Омр — старейшина племени, излет великого эпоса, баюкавшего нас в давно прошедшие вечера… Омр, мой двоюродный дед, тот самый, что пролетел сквозь столетие, как звезда катится с небосклона — так быстро, что за ней не поспеть ничьему желанию… Он встречает меня во дворе дома патриарха и улыбается мне. Изборожденное суровыми морщинами лицо светится пронзительной радостью — точно у мальчика, что увидел отца после долгой-предолгой разлуки. Он несколько раз совершил хадж, видел славу, почести и богатства многих стран, на легендарных чистокровных скакунах промчался по охваченным войной краям. Он воевал в войсках Лоуренса Аравийского ("бледнолицый Иблис, явившийся из-за тумана возмущать бедуинов против турок и сеять раздор между мусульманами"), служил в личной охране короля Ибн Сауда, влюбившись в одалиску, бежал с нею с полуострова. Был бесприютен, нуждался. Оставленный своей подругой, он, ища, где бы пустить корни, бродил по миру, из княжества во владения султана, понемногу разбойничал, занимался поставками оружия в Санаа, торговал коврами в Александрии, был тяжело ранен при обороне Иерусалима в 1947 году. Всегда, сколько я его помню, прихрамывал из-за застрявшей в колене пули; потом согнулся, оперся на палку — следствие инфаркта, полученного в тот день, когда бульдозеры израильтян расправились с садами патриарха, расчистив место для еврейского поселения. Сейчас он страшно исхудал, кожа да кости; лицо как у покойника, взгляд угас. Остов, позабытый в инвалидном кресле.

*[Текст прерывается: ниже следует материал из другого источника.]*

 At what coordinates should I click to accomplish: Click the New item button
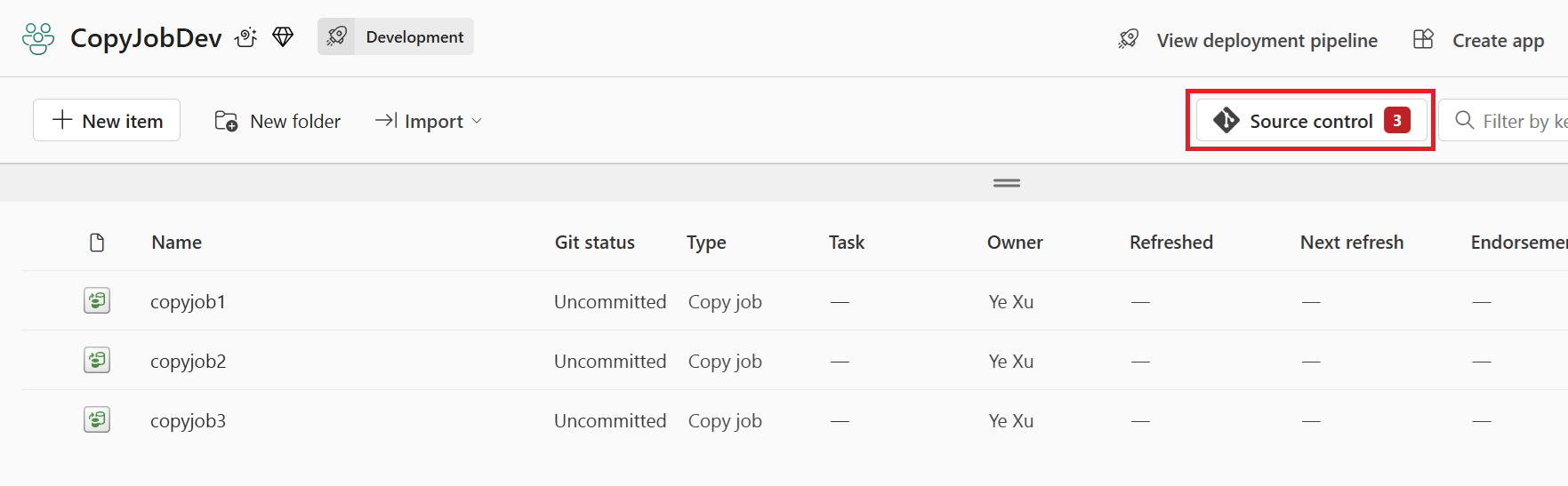click(107, 121)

Поцеловав ему руку, я опускаюсь на колени у его кресла. Иссохшие пальцы ерошат мои волосы; он старается унять волнение, сказать, какая для него честь вновь видеть меня в отчем доме. Я приник головой к его груди, как делал давно, избалованным ребенком прибегая поплакаться на то, что мне чего-то не дали или не позволили.

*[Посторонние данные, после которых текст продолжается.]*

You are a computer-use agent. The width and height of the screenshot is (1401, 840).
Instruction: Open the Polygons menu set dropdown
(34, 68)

— Мой доктор, — шепчет он дрожащим голосом, — мой доктор…

Рядом стоит его внучка Фатен, ей тридцать пять. Не узнал бы ее при случайной встрече. Мы так давно не виделись. Помню ее робкой девчонкой, она вечно ссорилась с двоюродными братьями, а потом убегала прочь, как будто за ней гнались черти. По новостям, время от времени доходившим в Тель-Авив, можно было понять, что живется ей несладко. Злые языки прозвали ее Нетронутой Вдовой. Фатен чудовищно не повезло. Ее первый жених погиб в свадебной машине, слетевшей в кювет из-за рокового прокола шины; второй жених был убит в стычке с израильским патрулем за два дня до свадьбы. Бабьё тут же решило, что на ней проклятие, и претендентов на ее руку больше не сыскалось. Это сильная, грубоватая молодая женщина, закаленная работами по дому и суровой жизнью в забытой Богом деревне. Ее объятия крепки, поцелуй звучен.

Виссам забирает у меня сумку, затем, когда старейшина наконец выпускает мою руку, ведет меня в мою комнату. Я засыпаю, едва опустив голову на подушку. Ближе к вечеру он будит меня. Они с Фатен накрыли стол в беседке. Не пожалели средств. Старейшина сидит во главе стола, сгорбившись в своем кресле на колесах, и не сводит с меня глаз; он на седьмом небе от счастья. Мы ужинаем на воздухе, вчетвером. Виссам до поздней ночи развлекает нас забавными историями с линии фронта. Омр улыбается уголками глаз, опустив голову на грудь. Виссам в ударе; с трудом верится, что он, робкий, в сущности, юноша, способен быть таким блистательным рассказчиком.